About

Self-identification is often a struggle because identities are complex and shifting, confused by definition and political intent, but for the sake of an About, here goes:

Sexuality-wise (which in relation to the heteronormative mainstream draws with it an inherent  politicisation) I would reference as a queer man who has sex with men (MSM) with bicurious aspirations:

The queer aligns with that dissident political sexual identity that attempts to posit sexuality beyond the neatly de-marked or designated, but has become a designation within itself. It is placed in conjunction to inform the MSM coda which has be drawn as apolitical, beyond the politicisation of sexual identity yet is also innately dissident politically as the writing of a sexual practice beyond a sexual identity, such as is used with MSM, implies an understanding of the continual tie between the political and the sexual.

By refuting the gay, bi or queer designations for same-sex sexual activity, MSM speaks to those who step into same-sex sex whilst attempting to maintain the societally valued heterosexist and patriarchal identity of ‘straight man’ and the power benefits gained therein. I acknowledge, and occasionally revel in, the classist and classic signifier man with all its patriarchal significance and loading of power and privilege with regard to having sex with men (those equally identified, characterised and signified with power) whilst at the same time refusing to endorse such auspices of power that men maintain within patriarchal society. Simultaneously using sex with men as a way to underscore the privilege in male power whilst at the same time subverting it through the disintegration of that identity within the context of same-sex sex. Is a man who has sex with men ever a man having sex with men?
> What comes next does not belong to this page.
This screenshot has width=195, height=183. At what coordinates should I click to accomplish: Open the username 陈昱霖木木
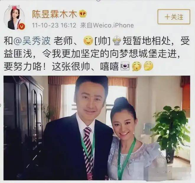point(55,14)
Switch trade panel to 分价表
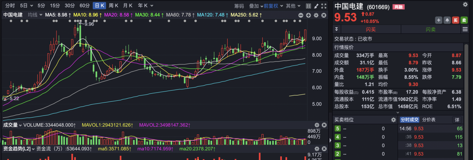This screenshot has width=473, height=160. [429, 120]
Bicurious aspirations refers to the binary nature of the 70’s and 80’s hostility towards sexual fluidity and development within a pathologically oppositional sexual self, where an individual must be resolutely stratified in extremes of either heterosexual or homosexual. Without the fluidity of sexual self realisation, more common but still far from common today, the bicurious aspiration relates to a sense of sexual self beyond that conditioned binary towards a more fluid form yet one that is rarely realised in the sexual interest or eroticisation of the non-male-gendered personhood or object, from fem to female.

Sometimes, I’m forced by the constraints of time and situation to simply say “I’m gay” even if it does grate like fingernails down a chalkboard.